» **To do**: Would you reproduce exactly the lines below from the one holding "2254x1236 pixels." through the one holding "Screen dimensions: 1938x1500", inclusive, and no others?

» **Supplied records**:
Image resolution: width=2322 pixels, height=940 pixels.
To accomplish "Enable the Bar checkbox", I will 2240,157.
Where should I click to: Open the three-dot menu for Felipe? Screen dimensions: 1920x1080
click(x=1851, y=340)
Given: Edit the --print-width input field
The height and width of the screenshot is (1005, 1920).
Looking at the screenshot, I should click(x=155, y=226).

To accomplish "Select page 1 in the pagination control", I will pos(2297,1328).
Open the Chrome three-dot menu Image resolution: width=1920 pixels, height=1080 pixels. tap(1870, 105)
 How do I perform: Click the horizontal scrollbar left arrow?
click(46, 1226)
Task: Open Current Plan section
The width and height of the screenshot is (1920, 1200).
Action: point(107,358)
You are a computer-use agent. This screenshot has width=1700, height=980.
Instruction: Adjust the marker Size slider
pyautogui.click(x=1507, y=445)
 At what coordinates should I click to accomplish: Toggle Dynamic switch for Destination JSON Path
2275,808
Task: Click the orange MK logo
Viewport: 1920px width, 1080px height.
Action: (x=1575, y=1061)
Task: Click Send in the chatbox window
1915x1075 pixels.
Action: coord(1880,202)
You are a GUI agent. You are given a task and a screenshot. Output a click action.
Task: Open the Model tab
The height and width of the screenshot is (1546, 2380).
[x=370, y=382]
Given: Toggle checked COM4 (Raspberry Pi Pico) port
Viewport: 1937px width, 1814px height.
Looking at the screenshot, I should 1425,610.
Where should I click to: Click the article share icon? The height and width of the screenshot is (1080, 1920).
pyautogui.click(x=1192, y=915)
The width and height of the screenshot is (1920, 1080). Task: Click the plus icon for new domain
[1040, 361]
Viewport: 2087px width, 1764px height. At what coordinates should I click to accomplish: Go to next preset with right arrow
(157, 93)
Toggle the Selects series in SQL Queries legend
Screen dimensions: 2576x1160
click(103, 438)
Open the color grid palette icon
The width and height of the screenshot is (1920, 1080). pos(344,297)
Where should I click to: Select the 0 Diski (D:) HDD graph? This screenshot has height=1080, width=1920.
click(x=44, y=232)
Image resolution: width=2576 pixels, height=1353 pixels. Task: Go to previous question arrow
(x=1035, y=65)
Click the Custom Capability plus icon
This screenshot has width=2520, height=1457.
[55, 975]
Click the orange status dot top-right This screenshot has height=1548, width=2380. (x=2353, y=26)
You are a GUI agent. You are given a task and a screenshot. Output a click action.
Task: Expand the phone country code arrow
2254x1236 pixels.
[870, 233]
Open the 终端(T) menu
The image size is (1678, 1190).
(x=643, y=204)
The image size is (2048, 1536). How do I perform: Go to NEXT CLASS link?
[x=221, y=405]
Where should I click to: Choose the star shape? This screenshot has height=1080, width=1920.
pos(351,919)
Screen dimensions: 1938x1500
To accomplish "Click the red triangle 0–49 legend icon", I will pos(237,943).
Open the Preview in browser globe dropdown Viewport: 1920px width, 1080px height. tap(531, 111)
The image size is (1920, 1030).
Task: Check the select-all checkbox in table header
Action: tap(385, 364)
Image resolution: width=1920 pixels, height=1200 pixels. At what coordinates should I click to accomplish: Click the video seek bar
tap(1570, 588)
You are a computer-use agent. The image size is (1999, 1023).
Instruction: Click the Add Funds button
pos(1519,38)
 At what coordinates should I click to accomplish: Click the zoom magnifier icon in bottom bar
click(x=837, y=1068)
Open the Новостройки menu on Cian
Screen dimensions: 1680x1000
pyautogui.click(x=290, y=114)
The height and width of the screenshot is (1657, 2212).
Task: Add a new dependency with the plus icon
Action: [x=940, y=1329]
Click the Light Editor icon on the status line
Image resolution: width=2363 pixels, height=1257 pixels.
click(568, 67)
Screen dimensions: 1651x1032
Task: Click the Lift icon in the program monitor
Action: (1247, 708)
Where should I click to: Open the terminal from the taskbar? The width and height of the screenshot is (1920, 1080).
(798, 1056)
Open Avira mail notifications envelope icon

» **Solution to this task**:
2254x1236 pixels.
[870, 233]
Open the 终端(T) menu
The image size is (1678, 1190).
(x=643, y=204)
The image size is (2048, 1536). How do I perform: Go to NEXT CLASS link?
[x=221, y=405]
Where should I click to: Choose the star shape? This screenshot has height=1080, width=1920.
pos(351,919)
Screen dimensions: 1938x1500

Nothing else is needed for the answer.